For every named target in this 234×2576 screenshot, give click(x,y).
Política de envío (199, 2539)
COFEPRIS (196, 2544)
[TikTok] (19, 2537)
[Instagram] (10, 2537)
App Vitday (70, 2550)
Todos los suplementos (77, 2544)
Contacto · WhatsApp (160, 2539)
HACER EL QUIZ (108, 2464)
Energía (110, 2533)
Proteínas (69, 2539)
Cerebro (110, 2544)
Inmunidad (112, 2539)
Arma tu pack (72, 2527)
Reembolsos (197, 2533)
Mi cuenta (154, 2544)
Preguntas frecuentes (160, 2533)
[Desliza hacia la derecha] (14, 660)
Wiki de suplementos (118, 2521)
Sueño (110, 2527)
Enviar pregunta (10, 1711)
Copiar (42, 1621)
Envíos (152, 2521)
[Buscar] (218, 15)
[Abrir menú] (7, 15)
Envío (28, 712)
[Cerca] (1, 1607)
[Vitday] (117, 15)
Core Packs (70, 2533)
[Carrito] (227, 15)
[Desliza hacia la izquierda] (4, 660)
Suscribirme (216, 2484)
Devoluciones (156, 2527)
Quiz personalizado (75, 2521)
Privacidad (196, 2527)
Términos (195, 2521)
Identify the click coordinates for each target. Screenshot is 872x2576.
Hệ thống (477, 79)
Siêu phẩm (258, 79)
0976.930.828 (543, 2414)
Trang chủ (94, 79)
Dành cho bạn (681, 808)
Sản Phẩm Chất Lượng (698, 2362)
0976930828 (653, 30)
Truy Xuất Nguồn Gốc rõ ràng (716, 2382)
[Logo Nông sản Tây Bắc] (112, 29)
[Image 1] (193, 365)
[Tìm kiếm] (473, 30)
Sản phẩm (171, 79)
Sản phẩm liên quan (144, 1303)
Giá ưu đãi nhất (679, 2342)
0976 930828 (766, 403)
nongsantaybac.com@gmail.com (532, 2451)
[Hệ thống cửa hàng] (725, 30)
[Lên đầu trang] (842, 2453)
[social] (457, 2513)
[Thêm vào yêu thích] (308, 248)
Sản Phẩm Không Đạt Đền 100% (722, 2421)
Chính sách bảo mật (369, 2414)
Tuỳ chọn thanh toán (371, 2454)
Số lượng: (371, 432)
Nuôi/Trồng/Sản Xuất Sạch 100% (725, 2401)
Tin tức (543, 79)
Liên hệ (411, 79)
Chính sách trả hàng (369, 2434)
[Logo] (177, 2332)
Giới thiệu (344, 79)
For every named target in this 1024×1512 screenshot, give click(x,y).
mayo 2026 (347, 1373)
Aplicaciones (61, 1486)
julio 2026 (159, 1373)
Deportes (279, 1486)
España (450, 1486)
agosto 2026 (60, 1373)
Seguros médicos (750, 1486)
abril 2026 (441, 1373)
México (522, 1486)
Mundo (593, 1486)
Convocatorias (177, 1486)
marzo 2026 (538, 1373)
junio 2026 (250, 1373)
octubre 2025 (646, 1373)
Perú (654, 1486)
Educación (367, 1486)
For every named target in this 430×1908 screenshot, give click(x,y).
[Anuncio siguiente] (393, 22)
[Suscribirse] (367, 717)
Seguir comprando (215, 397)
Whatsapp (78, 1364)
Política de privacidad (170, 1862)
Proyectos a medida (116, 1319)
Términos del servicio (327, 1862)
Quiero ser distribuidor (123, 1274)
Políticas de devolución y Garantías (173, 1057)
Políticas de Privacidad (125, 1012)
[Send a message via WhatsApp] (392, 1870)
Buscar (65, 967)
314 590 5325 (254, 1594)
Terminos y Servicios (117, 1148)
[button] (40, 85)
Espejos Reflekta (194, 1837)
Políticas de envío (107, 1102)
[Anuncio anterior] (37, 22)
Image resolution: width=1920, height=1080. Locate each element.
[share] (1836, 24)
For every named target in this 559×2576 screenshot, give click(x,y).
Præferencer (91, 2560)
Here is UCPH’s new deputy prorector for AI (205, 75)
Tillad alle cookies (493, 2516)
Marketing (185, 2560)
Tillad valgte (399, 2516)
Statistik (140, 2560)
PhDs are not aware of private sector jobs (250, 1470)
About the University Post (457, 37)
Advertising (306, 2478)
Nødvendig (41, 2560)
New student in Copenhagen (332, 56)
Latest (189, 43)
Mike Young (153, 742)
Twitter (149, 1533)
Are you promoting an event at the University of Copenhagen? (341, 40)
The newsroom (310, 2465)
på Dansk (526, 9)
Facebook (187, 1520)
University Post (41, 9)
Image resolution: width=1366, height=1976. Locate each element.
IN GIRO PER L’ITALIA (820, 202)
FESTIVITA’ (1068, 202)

== PROBLEM ==
What you return must be an exact retyping of the lines above starting at the line with "Chính sách bảo mật (369, 2414)" and ending at the line with "For every named target in this 430×1908", and nothing besides.

== RESULT ==
Chính sách bảo mật (369, 2414)
Tuỳ chọn thanh toán (371, 2454)
Số lượng: (371, 432)
Nuôi/Trồng/Sản Xuất Sạch 100% (725, 2401)
Tin tức (543, 79)
Liên hệ (411, 79)
Chính sách trả hàng (369, 2434)
[Logo] (177, 2332)
Giới thiệu (344, 79)
For every named target in this 1024×1512 screenshot, give click(x,y).
mayo 2026 (347, 1373)
Aplicaciones (61, 1486)
julio 2026 (159, 1373)
Deportes (279, 1486)
España (450, 1486)
agosto 2026 (60, 1373)
Seguros médicos (750, 1486)
abril 2026 (441, 1373)
México (522, 1486)
Mundo (593, 1486)
Convocatorias (177, 1486)
marzo 2026 (538, 1373)
junio 2026 (250, 1373)
octubre 2025 (646, 1373)
Perú (654, 1486)
Educación (367, 1486)
For every named target in this 430×1908 screenshot, give click(x,y).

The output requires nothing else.